THE RECORDS ->
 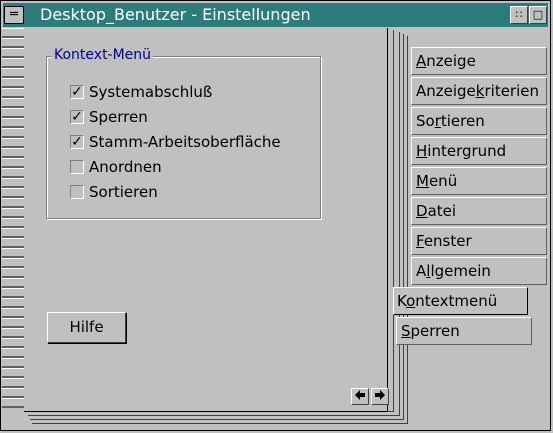 What do you see at coordinates (460, 301) in the screenshot?
I see `tab-kontextmenue: Kontextmenü` at bounding box center [460, 301].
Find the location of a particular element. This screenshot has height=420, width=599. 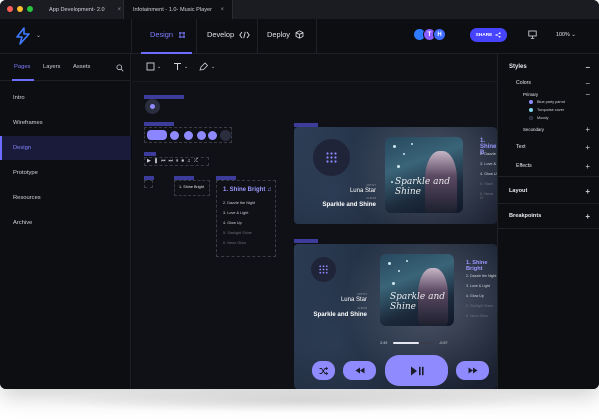

color-swatch-item: Turquoise cover is located at coordinates (546, 110).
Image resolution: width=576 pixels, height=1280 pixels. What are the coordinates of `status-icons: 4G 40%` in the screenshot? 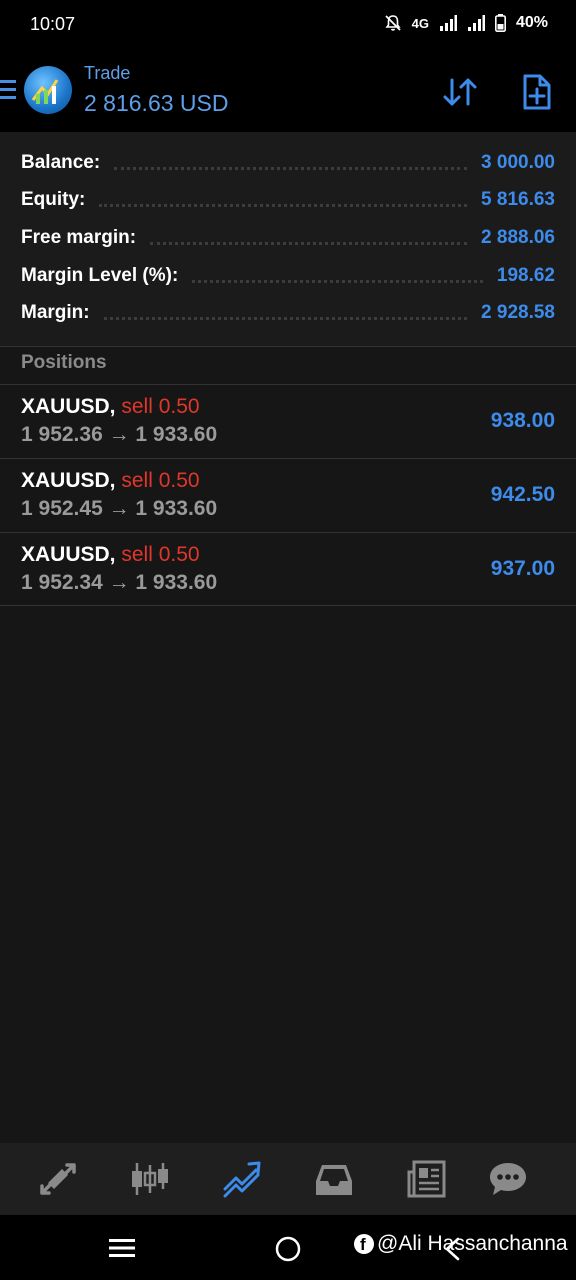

WHAT NEEDS TO BE DONE ->
Print every line above word for word, but leave out the pictures.

ANSWER SECTION ->
  What do you see at coordinates (460, 301) in the screenshot?
I see `tab-kontextmenue: Kontextmenü` at bounding box center [460, 301].
Find the location of a particular element. This screenshot has height=420, width=599. 

color-swatch-item: Turquoise cover is located at coordinates (546, 110).
Image resolution: width=576 pixels, height=1280 pixels. What are the coordinates of `status-icons: 4G 40%` in the screenshot? 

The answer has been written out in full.